Philips Medical Systems Nederland B.V. · Class II · Cleared Mar 17, 2026
| K-number | K253614 |
| Device name | EchoNavigator R5.0 |
| Applicant | Philips Medical Systems Nederland B.V. |
| Product code | QIH |
| Device class | Class II |
| Decision date | Mar 17, 2026 |
| Decision | Substantially Equivalent |
| Regulation | 892.2050 |
EchoNavigator R5.0 is software that assists interventionalists and surgeons in treating cardiovascular diseases by displaying live X-ray and ultrasound (echo) images simultaneously during procedures. The software receives live images from compatible X-ray and ultrasound systems, determines the echo probe position relative to the X-ray system using a software algorithm, and displays the echo images overlaid with or alongside the X-ray images to guide device and catheter navigation.
EchoNavigator R5.0 uses the same underlying operating principle as the predicate device (R4.0): receiving live X-ray and echo images, calculating probe position through software algorithms, and displaying synchronized images side-by-side or fused. The new R5.0 version adds M-TEER device detection and overlay functionality using artificial intelligence to visualize therapy device shape, trajectory, and orientation in real time, along with UI harmonization with the EPIQ ultrasound system.

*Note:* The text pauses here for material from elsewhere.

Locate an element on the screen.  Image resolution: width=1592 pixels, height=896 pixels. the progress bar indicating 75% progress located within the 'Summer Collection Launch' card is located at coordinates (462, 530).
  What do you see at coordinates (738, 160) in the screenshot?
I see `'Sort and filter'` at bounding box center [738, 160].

IEC 62304 (software lifecycle), IEC 62366-1 (usability engineering), IEC 82304-1 (health software safety), ISO 14971 (risk management), ISO 15223-1 (symbols), ISO 20417:2021 (labeling), UL ANSI 2900-1/2-1 (cybersecurity), IEC 81001-5-1 (health IT security). FDA guidance documents on 510(k) evaluation, device software functions, cybersecurity, AI-enabled devices, and human factors were also applied.
EchoNavigator R5.0 is substantially equivalent to predicate EchoNavigator R4.0 because they share the same indications for use, technological operating principles, and safety profile. All core features and algorithms remain identical; only the new M-TEER device detection feature using AI and UI harmonization were added. Non-clinical verification and validation testing, including algorithm testing on 72 patient datasets with ≤5mm positional accuracy and ≤10° orientation accuracy, demonstrated the device meets acceptance criteria and does not raise new safety or effectiveness concerns.